[[ INFORMATION open ]]
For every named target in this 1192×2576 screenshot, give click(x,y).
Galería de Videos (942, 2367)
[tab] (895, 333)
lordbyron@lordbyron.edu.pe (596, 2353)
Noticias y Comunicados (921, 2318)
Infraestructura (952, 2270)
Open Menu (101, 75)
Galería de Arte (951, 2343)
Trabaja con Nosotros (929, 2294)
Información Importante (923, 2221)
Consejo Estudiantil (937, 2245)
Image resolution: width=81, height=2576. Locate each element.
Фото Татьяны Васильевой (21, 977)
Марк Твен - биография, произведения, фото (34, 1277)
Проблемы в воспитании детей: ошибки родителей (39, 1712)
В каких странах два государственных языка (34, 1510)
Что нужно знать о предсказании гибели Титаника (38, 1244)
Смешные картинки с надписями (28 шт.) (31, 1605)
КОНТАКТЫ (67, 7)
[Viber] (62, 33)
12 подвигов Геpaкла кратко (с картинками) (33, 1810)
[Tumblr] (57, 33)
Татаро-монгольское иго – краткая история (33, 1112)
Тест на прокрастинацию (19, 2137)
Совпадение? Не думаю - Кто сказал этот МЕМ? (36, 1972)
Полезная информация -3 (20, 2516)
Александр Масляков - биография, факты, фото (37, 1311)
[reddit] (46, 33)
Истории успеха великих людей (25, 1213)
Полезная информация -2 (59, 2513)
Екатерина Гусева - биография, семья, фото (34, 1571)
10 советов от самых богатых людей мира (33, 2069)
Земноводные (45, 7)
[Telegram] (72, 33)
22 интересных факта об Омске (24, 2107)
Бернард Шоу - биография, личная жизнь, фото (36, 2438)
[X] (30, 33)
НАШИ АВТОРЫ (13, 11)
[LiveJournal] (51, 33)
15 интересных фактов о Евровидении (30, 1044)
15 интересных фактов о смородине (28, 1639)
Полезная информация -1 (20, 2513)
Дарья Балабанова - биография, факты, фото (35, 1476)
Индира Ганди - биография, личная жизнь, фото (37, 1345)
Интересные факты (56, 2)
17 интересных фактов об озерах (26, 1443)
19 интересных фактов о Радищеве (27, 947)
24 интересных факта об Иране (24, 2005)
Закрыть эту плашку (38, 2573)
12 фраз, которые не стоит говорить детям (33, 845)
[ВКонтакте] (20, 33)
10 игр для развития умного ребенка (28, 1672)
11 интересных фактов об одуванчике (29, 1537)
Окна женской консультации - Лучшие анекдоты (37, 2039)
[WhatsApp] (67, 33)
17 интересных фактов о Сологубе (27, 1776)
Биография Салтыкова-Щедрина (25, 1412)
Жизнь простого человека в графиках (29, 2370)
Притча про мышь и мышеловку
[[ INFORMATION closed ]]
_WHAT YOU WILL DO_: Reprint exactly the lines above that start at the one with "Open Menu (101, 75)" and end at the one with "Екатерина Гусева - биография, семья, фото", keeping both and adding none.

_SOLUTION FOR THIS PROBLEM_:
Open Menu (101, 75)
Galería de Arte (951, 2343)
Trabaja con Nosotros (929, 2294)
Información Importante (923, 2221)
Consejo Estudiantil (937, 2245)
Image resolution: width=81, height=2576. Locate each element.
Фото Татьяны Васильевой (21, 977)
Марк Твен - биография, произведения, фото (34, 1277)
Проблемы в воспитании детей: ошибки родителей (39, 1712)
В каких странах два государственных языка (34, 1510)
Что нужно знать о предсказании гибели Титаника (38, 1244)
Смешные картинки с надписями (28 шт.) (31, 1605)
КОНТАКТЫ (67, 7)
[Viber] (62, 33)
12 подвигов Геpaкла кратко (с картинками) (33, 1810)
[Tumblr] (57, 33)
Татаро-монгольское иго – краткая история (33, 1112)
Тест на прокрастинацию (19, 2137)
Совпадение? Не думаю - Кто сказал этот МЕМ? (36, 1972)
Полезная информация -3 (20, 2516)
Александр Масляков - биография, факты, фото (37, 1311)
[reddit] (46, 33)
Истории успеха великих людей (25, 1213)
Полезная информация -2 (59, 2513)
Екатерина Гусева - биография, семья, фото (34, 1571)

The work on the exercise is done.